Abraham and Isaac preparing the altar of sacrifice, with ram caught nearby (mosaic, National Shrine of the Immaculate Conception, Washington) |
However it was that Abraham understood that
God was commanding him to offer his 1st-born (of his wife), in the end God
stops him cold and presents him with a substitute sheep. The author of Genesis is pointing us toward
the Torah, toward Israel’s higher religious and ethical practice, toward a
different way of being in relationship with God. And, as the Fathers of the Church and our
liturgy teach, Abraham’s story also points toward the sacrifice of another
1st-born Son, one who would actually be slain on a wooden altar; and that Son
is the Lamb who substitutes himself for every one of God’s beloved children
who, unlike Isaac, are guilty and under condemnation but for grace.
At the end of Abraham’s test, the promise
is renewed. Its fulfillment is assured,
after Abraham has been tested and passed the test of complete obedience to God,
of utter, blind faith that God will be true to him.
Something similar takes place in the
transfiguration story. Jesus has an
experience that is bodily in some form—inexplicable to us—that puts him into
direct contact with the Divine, revealed in dazzling light and overshadowing
cloud and conversation with 2 OT figures believed to have been assumed into heaven. Obviously—to Mark and to us, but not to
Peter, James, and John, who lack our benefit of hindsight and Christian
faith—Jesus’ resurrection and eternal life are being foreshadowed.

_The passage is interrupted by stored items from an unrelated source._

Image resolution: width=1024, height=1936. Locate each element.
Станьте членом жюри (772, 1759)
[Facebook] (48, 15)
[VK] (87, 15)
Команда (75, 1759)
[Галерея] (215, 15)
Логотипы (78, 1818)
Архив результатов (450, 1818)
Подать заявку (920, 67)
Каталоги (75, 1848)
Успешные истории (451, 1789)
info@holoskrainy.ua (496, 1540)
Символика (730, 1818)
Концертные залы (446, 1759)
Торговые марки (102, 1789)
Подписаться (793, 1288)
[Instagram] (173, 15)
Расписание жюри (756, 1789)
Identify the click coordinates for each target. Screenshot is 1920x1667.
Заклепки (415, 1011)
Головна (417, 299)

Transfiguration, by Bellini (1487) |
But on either side of that wondrous
experience—the Father’s promise to Jesus, as it were—Jesus’ testing is
foretold. A few verses before in Mark’s
gospel is the 1st prediction of the passion (8:31), followed by the command
that every disciple should take up and carry her own cross in Jesus’ footsteps
(8:34). Immediately on descending the
mountain, Jesus tells the 3 apostles “not to relate what they have seen to
anyone, except when the Son of Man has risen from the dead” (9:9). For Jesus there will be no resurrection, no
dazzling light, no participation in the life experienced by Moses and Elijah
(and all the faithful keepers of the covenant whom they stand for) until he has
gone thru his passion—until he has passed the test of complete obedience to his
Father, of utter, blind faith that the Father will be true to him.
If Abraham’s faith and fidelity were tried;
if Jesus’ were tried—then surely we expect that ours will be also. “No disciple is greater than his master”

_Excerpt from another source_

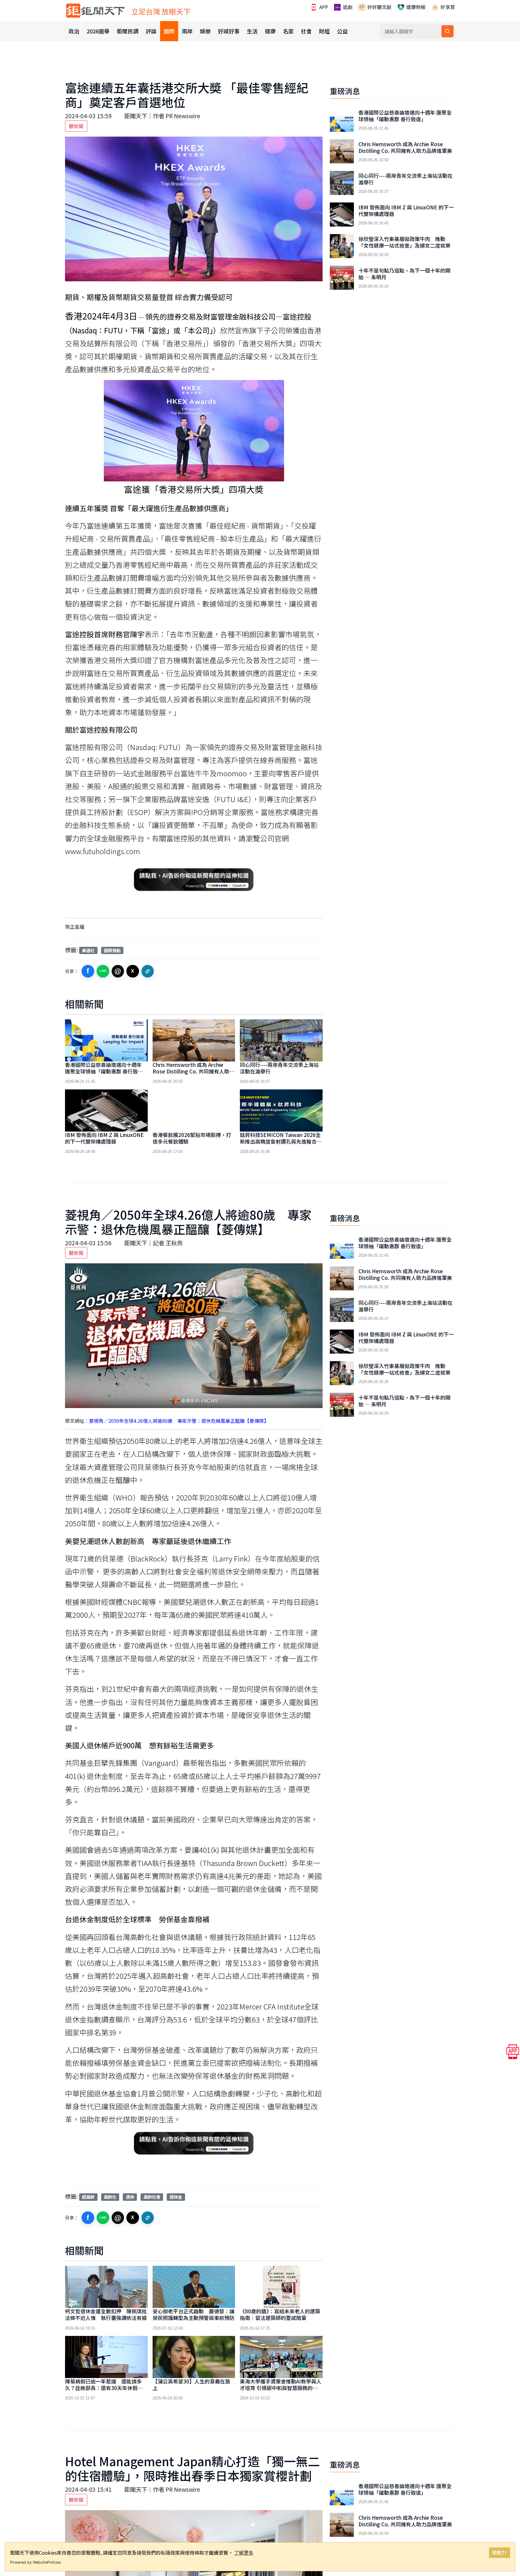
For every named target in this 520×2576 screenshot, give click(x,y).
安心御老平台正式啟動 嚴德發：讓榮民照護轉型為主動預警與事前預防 (193, 2314)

(Matt 10:24). We see the faith of
hundreds, if not thousands, of our brothers and sisters tried in these
days—most famously by ISIS, but also by anti-Christian street violence in
Pakistan and India and Egypt, by government persecution in China, etc. But our fidelity is tried on a smaller scale
every day: by the challenge to be kind
to the people around us; to be respectful of everyone; to let ourselves
sometimes be inconvenienced by the demands of community, of relatives, of
alumnae, of strangers; to bear our aches and pains and sicknesses without
complaining about them and turning them into a cross for everyone else to bear;
at the same time, graciously and humbly to accept help that others want to give
us because they love us and they love Jesus.
Sometimes we’re too darned proud to let others be kind to us! Even Jesus accepted help from Simon of Cyrene
and, if legend be true, from Veronica.
“Many are the trials of the just, but from
them all the Lord will rescue him” (Ps 34:19).
When we prove our fidelity to Jesus—a fidelity that, alas, also requires
us to confess our sins, and it’s a humiliation for most of us to do that, even
to ourselves—then God will demonstrate his fidelity to us, as he did to Abraham,
as he did to Jesus, so that our passion on earth, whatever form it takes for us
individually, may lead us to the glory of resurrection (cf. Preface for 2d
Sunday of Lent).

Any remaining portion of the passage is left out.